Heureusement, les choses ne sont pas si nettes, nous le constatons avec stupéfaction dès que nous croisons cette science sur les domaines qui sont à notre portée : là, rares sont les occasions où l’on peut vraiment obtenir le fin mot, l’argument scientifique imparable qui mettrait fin au débat. Malgré l’apparat technologique, les instituts et les éminents spécialistes, il reste toujours une place incompressible pour l’interprétation, la mise en cause, les pourparlers…

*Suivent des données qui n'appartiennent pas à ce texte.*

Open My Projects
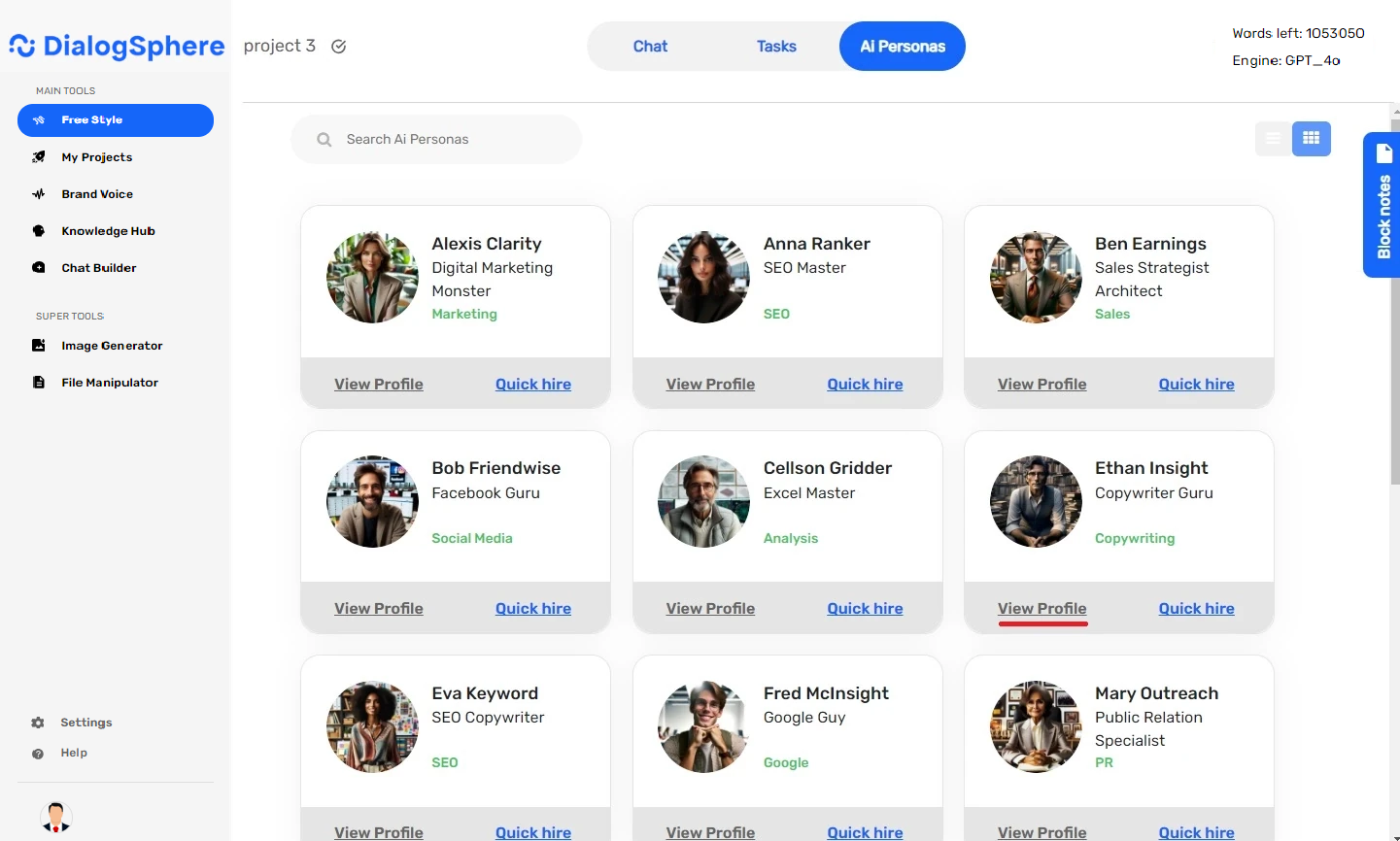This screenshot has height=841, width=1400. [95, 156]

C’est ainsi que, malgré la science toute puissante qui détecte la présence d’eau sur une planète où personne n’a encore mis les pieds, personne n’est fichu de savoir avec certitude ce qui fait se réchauffer le climat de notre planète. Personne ne peut même affirmer catégoriquement si le climat se réchauffe effectivement : il se trouve des scientifiques des deux côtés, avec le même sérieux et la même bonne foi, pour aboutir à la conclusion opposée. Y compris sur des sujets apparemment simples, le consensus parascientifique change de camp selon l’envie. Tantôt la science puéricultrice, par exemple, décrète qu’il est mauvais de faire dormir un bébé sur le dos. Puis les dix années suivantes, cette même science vous conjure de ne jamais coucher un bébé sur le ventre ! Et voilà qu’au terme de milliers d’années, nous ne savons toujours pas dans quel sens coucher nos enfants, par contre nous pourrions dire la température qu’il faisait à cette époque ou s’il y a des traces d’eau à l’autre bout de l’univers !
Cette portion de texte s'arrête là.